I debated posting this here, in the cryptography SE, or the programming SE. Obviously, I chose here, but I'm not confident in my choice...
I'm attempting to "undo" a function, but I've hit a slight snag.
I have a function $h=x*33+c$. I know $h$, and can constrain $c$ to a range of approximately $[65,\ 120]$. Investigating all of those $c$'s is not computationally viable, the reason being that this function is often applied iteratively, so it has an exponential complexity increase. Instead, I figured I could further narrow what $c$'s I have to investigate by using the equation $y=h\mod{33}$. $y$ would be the remainder. From there, I can investigate only those values of $c$ that satisfy this equation: $y \equiv c\mod{33}$, since subtracting $c$ from $h$ must lead to a number that can be evenly divided by 33.
The problem is, all this math was evaluated under a 32bit computer, which means every math operation is $\mod2^{32}$. Some x's were large enough that the evaluation of the original function caused $h$ to make one (or possibly several) wraps around this modulus point, otherwise my task would be straightforward.
My question is, how can I find the remainder, given that I need to account for this "overall" modulus?
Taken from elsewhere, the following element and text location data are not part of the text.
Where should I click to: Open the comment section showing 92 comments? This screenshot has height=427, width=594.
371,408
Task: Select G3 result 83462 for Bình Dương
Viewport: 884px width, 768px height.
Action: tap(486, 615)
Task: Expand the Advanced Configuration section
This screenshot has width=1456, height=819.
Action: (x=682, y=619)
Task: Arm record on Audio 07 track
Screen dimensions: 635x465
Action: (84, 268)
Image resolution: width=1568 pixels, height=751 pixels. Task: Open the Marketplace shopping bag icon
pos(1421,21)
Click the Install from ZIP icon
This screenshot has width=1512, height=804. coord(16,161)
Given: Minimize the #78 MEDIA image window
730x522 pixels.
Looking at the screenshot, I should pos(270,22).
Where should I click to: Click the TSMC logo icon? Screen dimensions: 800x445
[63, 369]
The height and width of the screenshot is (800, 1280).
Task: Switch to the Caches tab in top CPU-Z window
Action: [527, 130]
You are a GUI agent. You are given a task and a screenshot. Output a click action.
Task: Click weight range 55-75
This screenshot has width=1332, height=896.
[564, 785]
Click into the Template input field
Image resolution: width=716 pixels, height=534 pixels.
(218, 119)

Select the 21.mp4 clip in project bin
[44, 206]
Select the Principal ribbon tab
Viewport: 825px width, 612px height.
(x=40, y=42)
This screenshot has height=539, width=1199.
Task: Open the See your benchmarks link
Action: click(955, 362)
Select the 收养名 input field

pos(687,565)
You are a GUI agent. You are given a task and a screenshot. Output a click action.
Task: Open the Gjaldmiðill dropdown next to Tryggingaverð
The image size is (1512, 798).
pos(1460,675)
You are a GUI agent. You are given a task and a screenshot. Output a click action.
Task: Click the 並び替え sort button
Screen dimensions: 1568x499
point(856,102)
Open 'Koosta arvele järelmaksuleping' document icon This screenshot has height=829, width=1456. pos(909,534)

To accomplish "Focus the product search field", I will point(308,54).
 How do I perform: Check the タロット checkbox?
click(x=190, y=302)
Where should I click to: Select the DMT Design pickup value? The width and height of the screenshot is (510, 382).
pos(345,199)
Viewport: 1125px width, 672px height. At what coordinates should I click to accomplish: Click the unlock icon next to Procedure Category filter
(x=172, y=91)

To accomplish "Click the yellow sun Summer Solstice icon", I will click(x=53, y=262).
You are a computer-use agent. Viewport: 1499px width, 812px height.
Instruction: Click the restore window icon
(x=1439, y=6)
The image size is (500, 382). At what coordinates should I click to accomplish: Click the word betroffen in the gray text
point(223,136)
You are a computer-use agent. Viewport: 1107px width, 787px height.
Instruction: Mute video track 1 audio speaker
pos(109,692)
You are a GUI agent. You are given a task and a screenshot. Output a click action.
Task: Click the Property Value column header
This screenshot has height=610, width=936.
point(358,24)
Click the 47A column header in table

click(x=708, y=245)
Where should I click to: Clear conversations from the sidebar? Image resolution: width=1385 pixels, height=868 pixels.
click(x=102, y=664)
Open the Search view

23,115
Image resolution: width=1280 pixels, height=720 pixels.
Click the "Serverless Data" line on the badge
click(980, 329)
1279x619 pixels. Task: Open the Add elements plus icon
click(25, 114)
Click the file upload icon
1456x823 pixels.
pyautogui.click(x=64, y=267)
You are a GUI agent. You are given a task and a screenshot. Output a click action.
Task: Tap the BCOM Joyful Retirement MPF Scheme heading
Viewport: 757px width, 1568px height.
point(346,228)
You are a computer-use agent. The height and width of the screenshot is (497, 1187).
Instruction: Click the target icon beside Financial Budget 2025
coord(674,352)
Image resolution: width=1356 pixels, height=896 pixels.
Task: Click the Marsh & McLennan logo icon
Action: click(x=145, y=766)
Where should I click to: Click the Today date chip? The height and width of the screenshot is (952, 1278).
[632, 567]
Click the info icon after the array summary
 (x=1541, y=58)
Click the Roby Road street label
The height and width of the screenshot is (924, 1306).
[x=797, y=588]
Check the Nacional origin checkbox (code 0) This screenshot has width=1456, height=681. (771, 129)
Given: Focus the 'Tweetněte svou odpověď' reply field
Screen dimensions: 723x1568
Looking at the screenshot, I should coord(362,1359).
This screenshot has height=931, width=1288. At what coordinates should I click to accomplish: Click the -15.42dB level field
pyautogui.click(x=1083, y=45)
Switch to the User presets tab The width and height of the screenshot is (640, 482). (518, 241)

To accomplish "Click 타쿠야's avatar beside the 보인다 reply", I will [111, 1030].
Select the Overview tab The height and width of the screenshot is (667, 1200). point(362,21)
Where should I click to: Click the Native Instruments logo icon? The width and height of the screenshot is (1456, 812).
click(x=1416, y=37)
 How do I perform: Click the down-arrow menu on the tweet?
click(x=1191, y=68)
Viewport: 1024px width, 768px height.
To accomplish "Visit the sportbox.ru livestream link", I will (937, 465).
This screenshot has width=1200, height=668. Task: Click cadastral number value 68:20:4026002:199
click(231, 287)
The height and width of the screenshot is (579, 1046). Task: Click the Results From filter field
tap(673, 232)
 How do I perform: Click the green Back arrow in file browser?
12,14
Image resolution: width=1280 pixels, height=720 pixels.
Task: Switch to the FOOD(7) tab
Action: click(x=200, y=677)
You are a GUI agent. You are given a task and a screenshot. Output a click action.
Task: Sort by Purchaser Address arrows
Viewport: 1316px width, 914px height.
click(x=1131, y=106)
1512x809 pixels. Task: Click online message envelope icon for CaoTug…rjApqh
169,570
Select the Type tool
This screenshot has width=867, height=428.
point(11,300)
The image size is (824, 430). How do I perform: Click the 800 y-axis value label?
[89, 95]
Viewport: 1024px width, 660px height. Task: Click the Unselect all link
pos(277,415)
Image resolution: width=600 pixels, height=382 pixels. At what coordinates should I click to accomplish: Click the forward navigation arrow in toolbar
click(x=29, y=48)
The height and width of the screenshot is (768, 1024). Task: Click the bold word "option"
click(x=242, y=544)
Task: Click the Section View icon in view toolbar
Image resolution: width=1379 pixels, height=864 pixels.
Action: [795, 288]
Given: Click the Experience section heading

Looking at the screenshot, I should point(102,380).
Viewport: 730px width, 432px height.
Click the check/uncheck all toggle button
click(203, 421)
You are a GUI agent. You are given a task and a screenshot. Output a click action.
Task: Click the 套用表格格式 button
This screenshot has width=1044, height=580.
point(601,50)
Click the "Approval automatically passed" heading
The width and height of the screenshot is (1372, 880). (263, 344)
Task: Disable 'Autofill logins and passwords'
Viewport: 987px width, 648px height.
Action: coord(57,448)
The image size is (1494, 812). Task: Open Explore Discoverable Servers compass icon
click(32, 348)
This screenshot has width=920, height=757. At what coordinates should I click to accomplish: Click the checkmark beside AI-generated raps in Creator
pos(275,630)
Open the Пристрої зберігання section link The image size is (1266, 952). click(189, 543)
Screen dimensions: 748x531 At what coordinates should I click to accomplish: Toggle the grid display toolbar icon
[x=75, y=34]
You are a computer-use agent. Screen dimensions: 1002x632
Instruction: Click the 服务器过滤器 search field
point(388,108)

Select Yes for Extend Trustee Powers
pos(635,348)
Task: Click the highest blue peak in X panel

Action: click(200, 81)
I asked a related question about division around a modulus here: https://softwareengineering.stackexchange.com/questions/250811/undoing-an-integer-wraparound# and was told about the multiplicative inverse. Does a similar thing exist for remainder operations?
For example, if we evaluate the function with values $x = 193492627$ and $c = 98$, we get $h = 2090289493$ (because h is $\mod2^{32}$). Is there an operation $\Omega$ such that $ (h\;\Omega\;33)=32$? (The result being $32$ because $98 \equiv 32 \pmod{33}$)
Here's an example of what I can do, in a case where $h$ has not wrapped.
- $h = 177676$
- $y = h\mod{33} = 4$
- Values of $c$ where $4\equiv c\mod{33}$: $70$ and $103$
- I can now pursue only those two values of $c$. (Find the values of $x$ that correspond to them, etc)
Here's an example of the same algorithm above, but in a case where $h$ has wrapped:
- $h = 2090289493$
- $y = h\mod{33} = 28$ <-- Incorrect! Should be 32
Here is an example of the algorithm using the operation $\Omega$ and an $h$ that has wrapped. This is what I'd like to do, but I don't know what operation $\Omega$ represents.
- $h = 2090289493$
- $y = h\ \Omega\ {33} = 32$
- Values of $c$ where $32\equiv c\mod{33}$: $65$ and $98$
- I can now pursue only those two values of $c$.